Stored items:
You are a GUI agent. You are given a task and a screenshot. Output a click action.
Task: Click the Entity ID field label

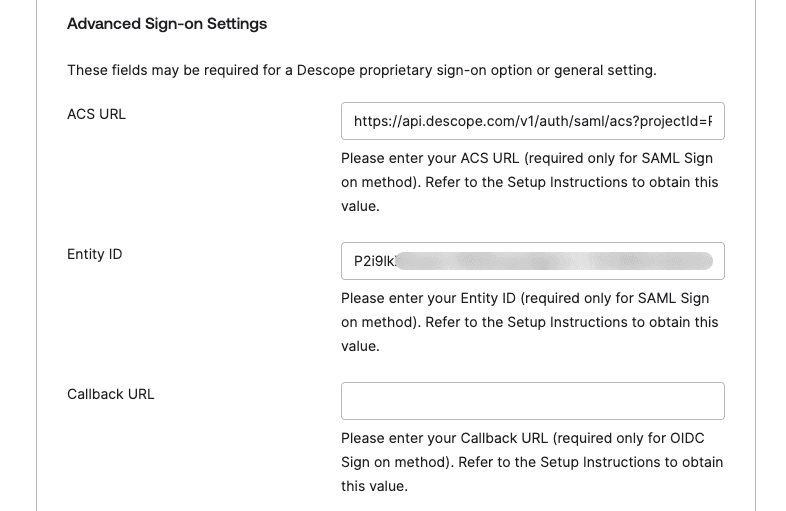point(95,254)
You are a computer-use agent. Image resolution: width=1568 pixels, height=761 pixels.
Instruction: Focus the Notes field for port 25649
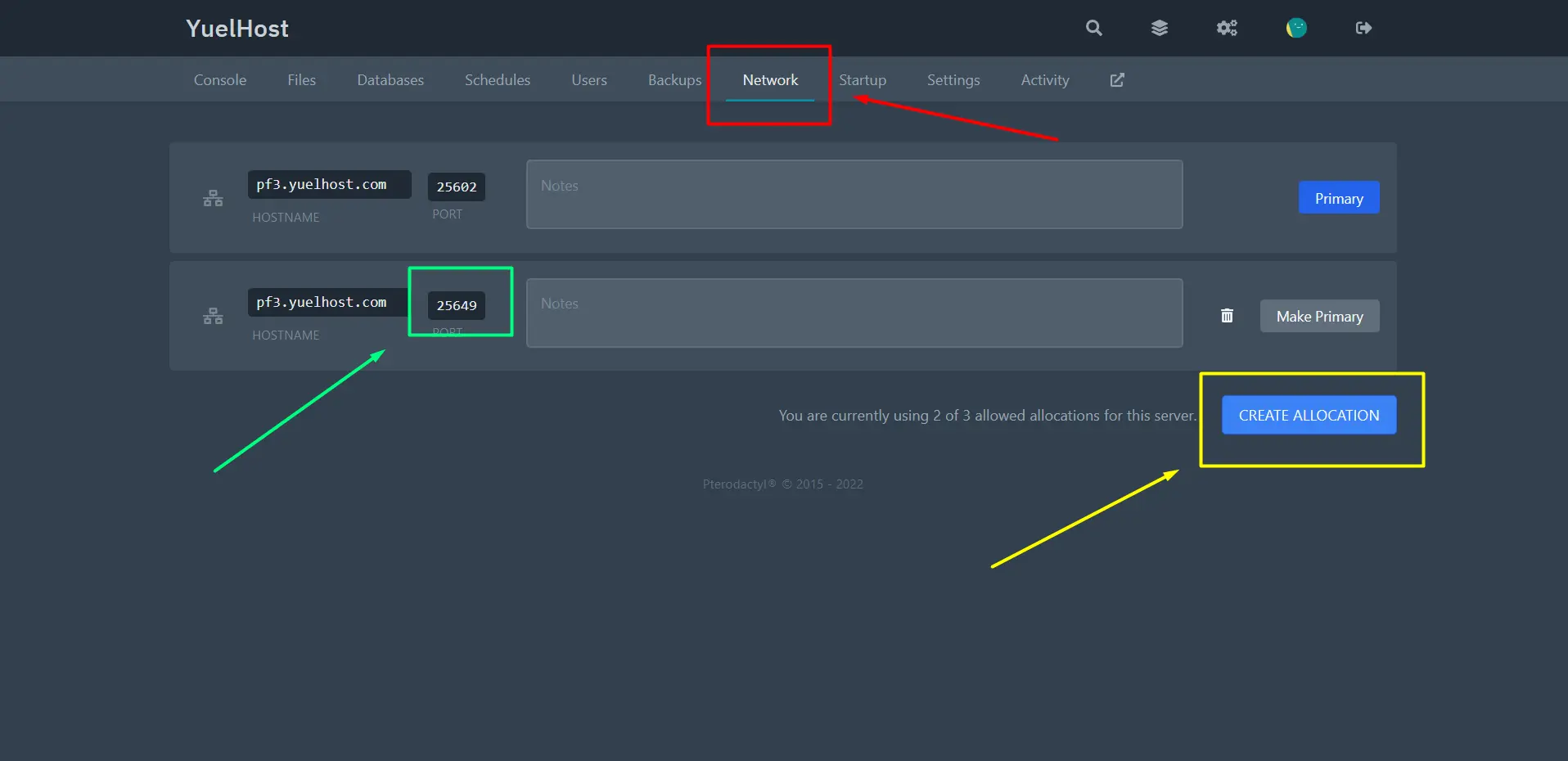(854, 313)
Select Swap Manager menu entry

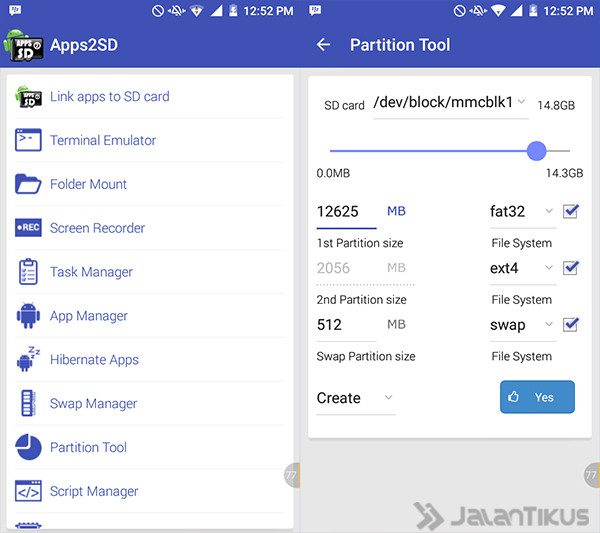pos(93,404)
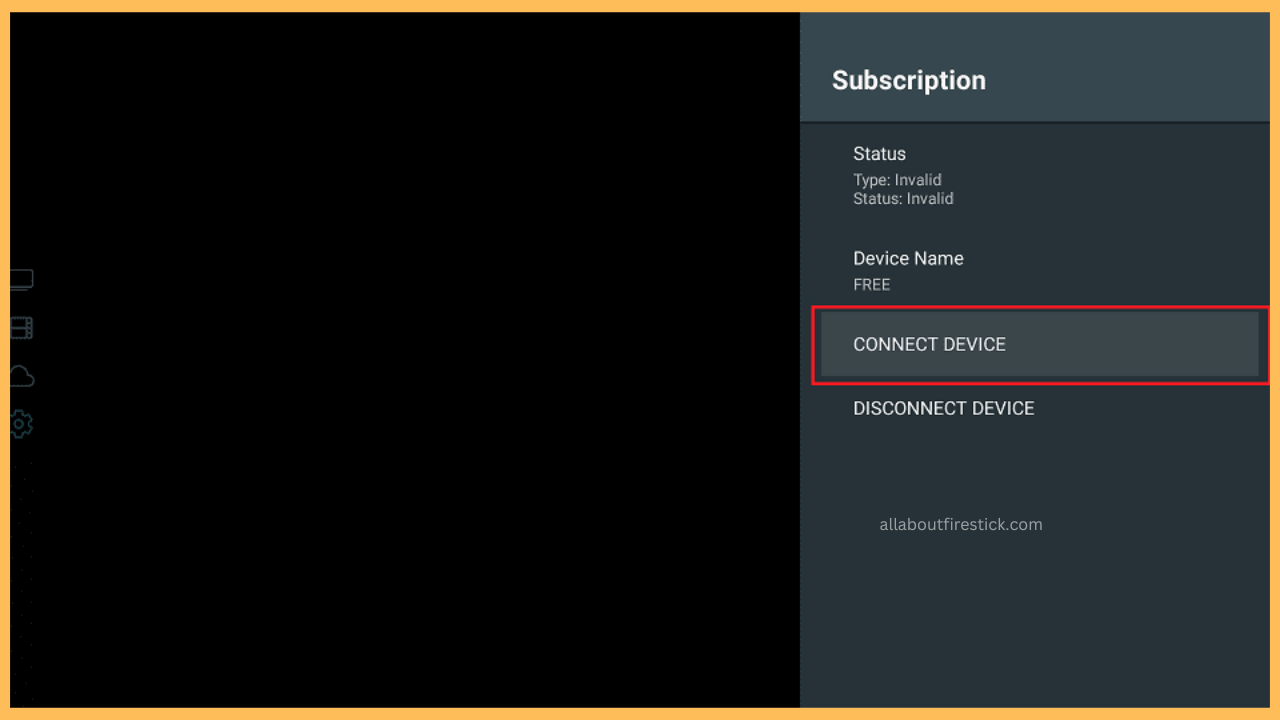This screenshot has height=720, width=1280.
Task: Click the FREE device name value
Action: click(871, 285)
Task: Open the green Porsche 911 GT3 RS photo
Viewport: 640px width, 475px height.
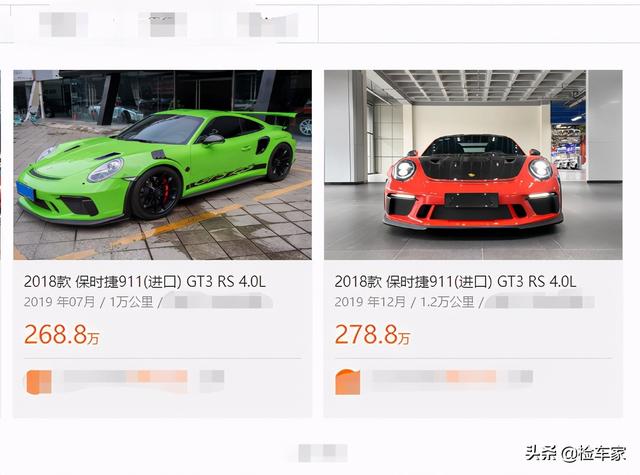Action: [x=162, y=165]
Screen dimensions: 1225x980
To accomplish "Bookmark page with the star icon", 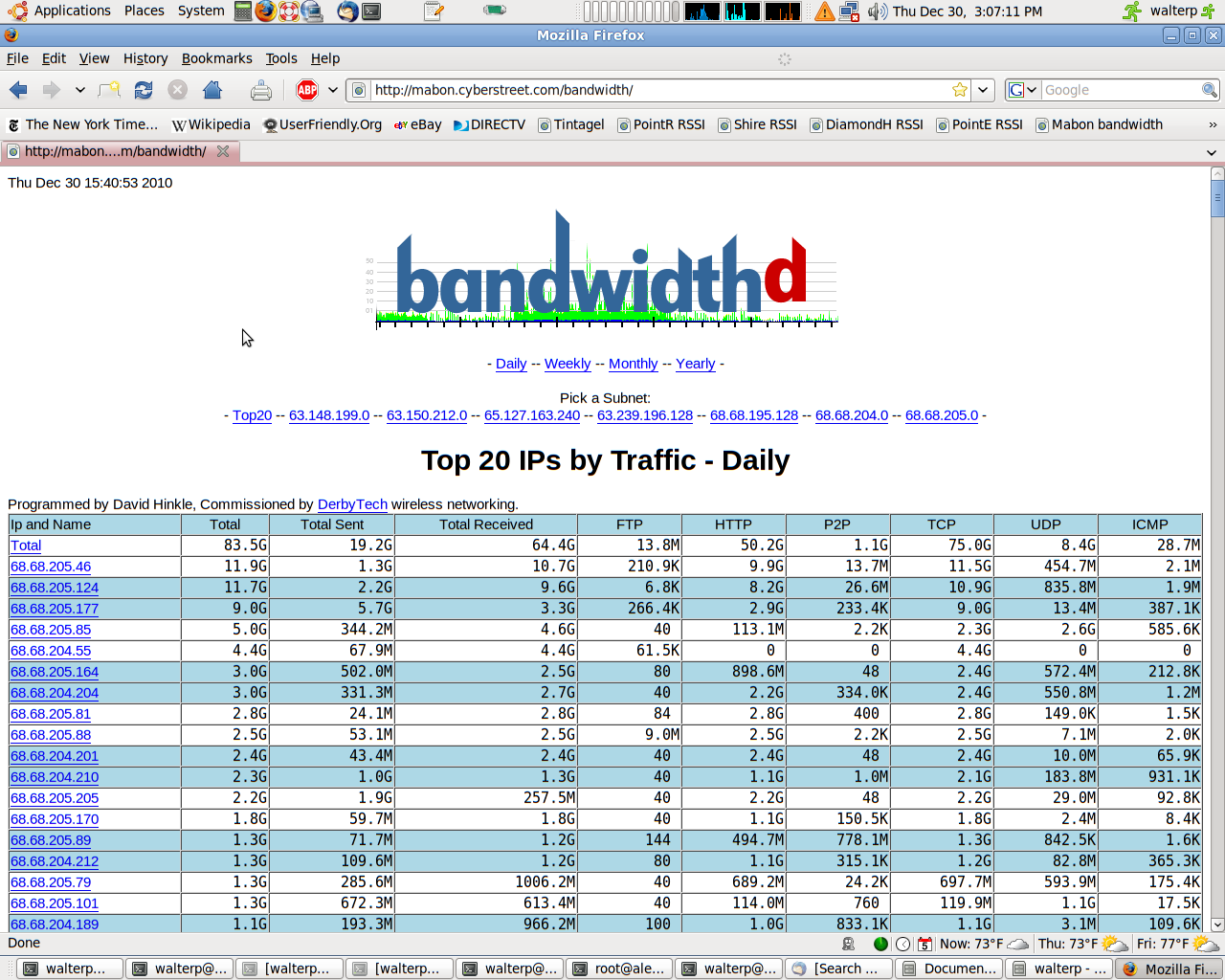I will pyautogui.click(x=960, y=90).
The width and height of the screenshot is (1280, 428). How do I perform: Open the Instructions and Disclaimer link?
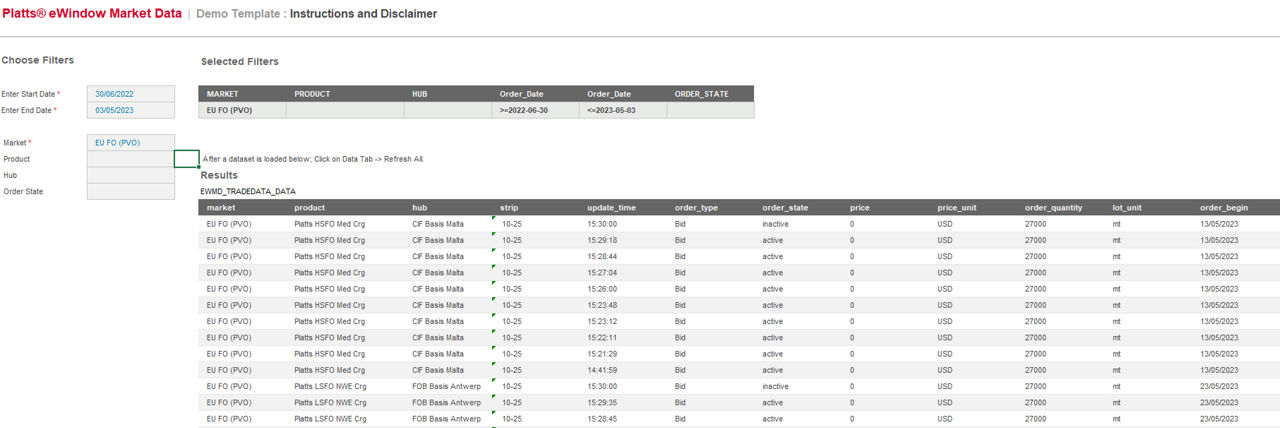tap(363, 14)
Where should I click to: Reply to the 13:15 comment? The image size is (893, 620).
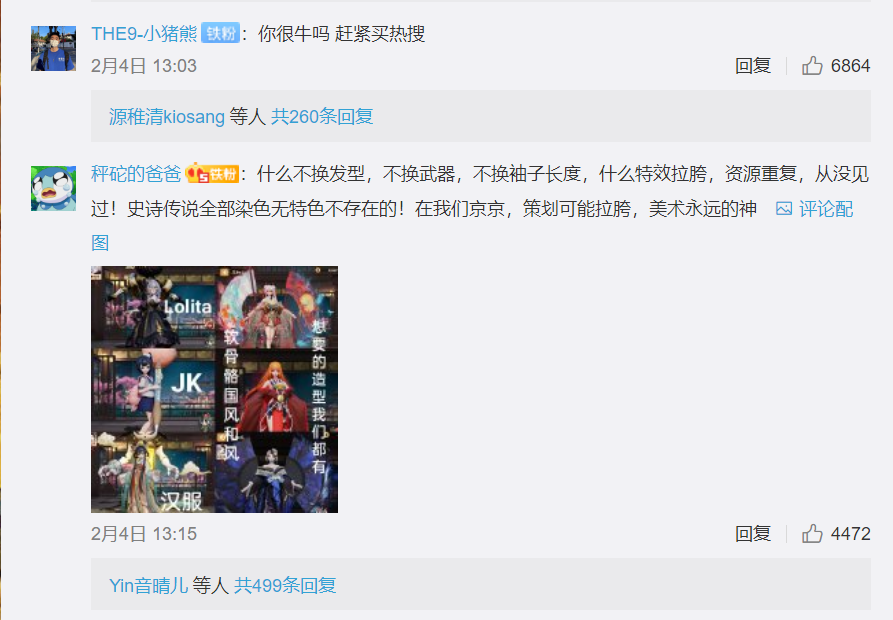[753, 533]

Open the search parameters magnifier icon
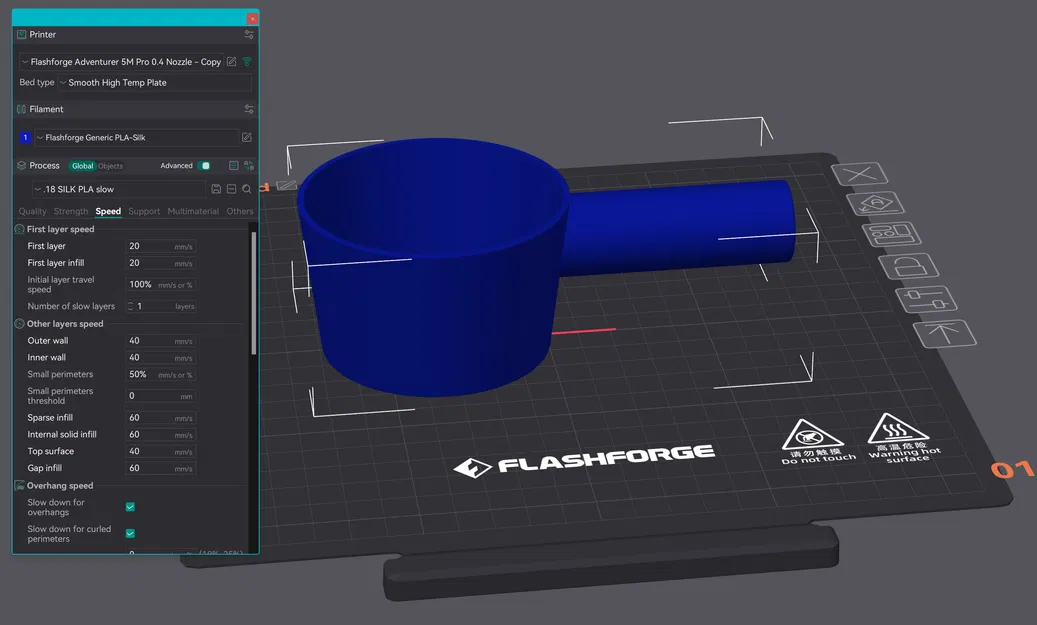tap(246, 188)
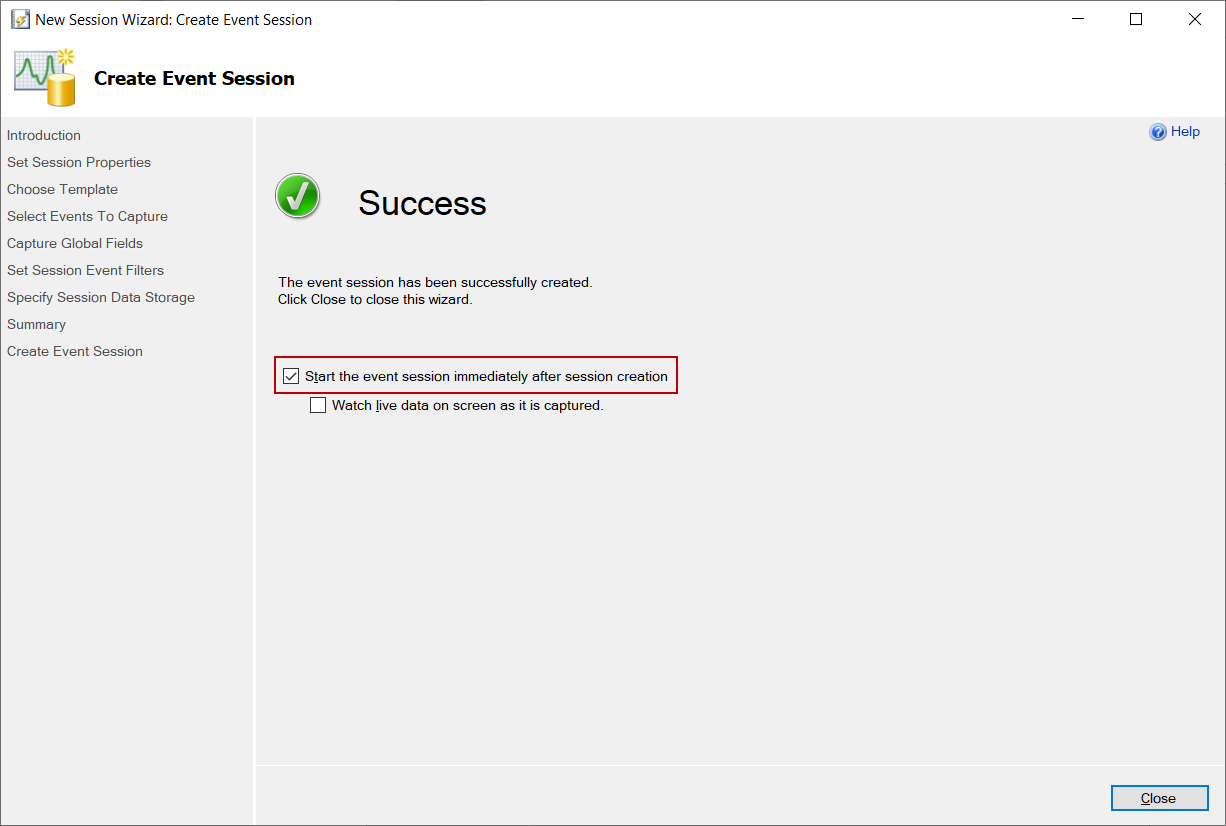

Activity: Go through the data above and return each line containing the string "agent".

Solution to this problem:
You are a GUI agent. You are given a task and a screenshot. Output a click action.
You are a computer-use agent. Image resolution: width=1568 pixels, height=761 pixels.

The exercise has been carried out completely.